A leader’s job is to create the conditions in which people can thrive by managing the environment in which they exist and by building connections. Trust is a fundamental part of tending to that environment. If a leader does not create conditions where trust in the workplace is encouraged, it is unlikely that their people will trust them or tell them what they really think for fear of judgement. As a result, leaders will not be able to do what needs to be done to be successful as they won’t have the correct insights to make informed decisions.
Also, leaders can help to reinforce trust by focusing on the functionality of the organisation. As important as it is, it’s not just about making the place nice and happy, you must achieve the metrics, targets and objectives set. A team that is performing well is much more likely to trust one another.
What tools or interventions would you recommend to an organisation struggling with trust?
There are constructive exercises around building connections, relationships and being able to understand the perspectives of the other people in your organisation.
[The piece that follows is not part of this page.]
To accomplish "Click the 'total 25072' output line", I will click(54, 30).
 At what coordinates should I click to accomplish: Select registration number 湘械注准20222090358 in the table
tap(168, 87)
Taking the time to have the conversations which allow the understanding of those different perspectives, in a safe environment, builds trust.
Often, it’s getting out of the work and taking a step back that allows the sharing of perspectives to flourish and sometimes it can help to have an external partner hold that space. For example, coming to Roffey Park as an offsite and spending time together on perhaps non-work-related activities can help break down some of those initial barriers and the armour that people may have put up.
A good example of non-work-related trust activities is team building exercises – orienteering and scavenger hunts etcetera. But even just sitting around a campfire in your casual clothes allows people to see one another as people, rather than colleagues. Something as simple as this can help build that trust of ‘you are just another person like me, you are fraught with the same challenges and issues as everybody else.’
Some out-of-work situations don’t guarantee that this happens, so be careful about what exercises you choose to do. For example, you can have low-trust environments where everyone goes to the pub together, but people watch what they say. Situations like this can sometimes be quite cliquey and you might have isolated areas of trust between certain people but not as a whole.
Activities to build trust in the workplace
Work-based activities can help build trust too. A team away day can certainly help break down barriers, lubricate the process and lower the barrier of entry into work-related trust but there is more to it. For leaders, this can be as simple as making time for people. Leaders must have check-ins and demonstrate that they care, sharing their own appropriate vulnerability.
Tasking and encouraging your team to bring their whole self to work is a good start. This does not mean that you must turn up in your football kit, your pet dog or an apron ready to cook. Rather, it means to feel fully enabled to use all your skills in a way that is appropriate in that environment to do the job to the best of your ability. It is also about giving and receiving that emotional language because in doing so we give other people that insight into what’s going on underneath the surface for us and that is the foundation for trust.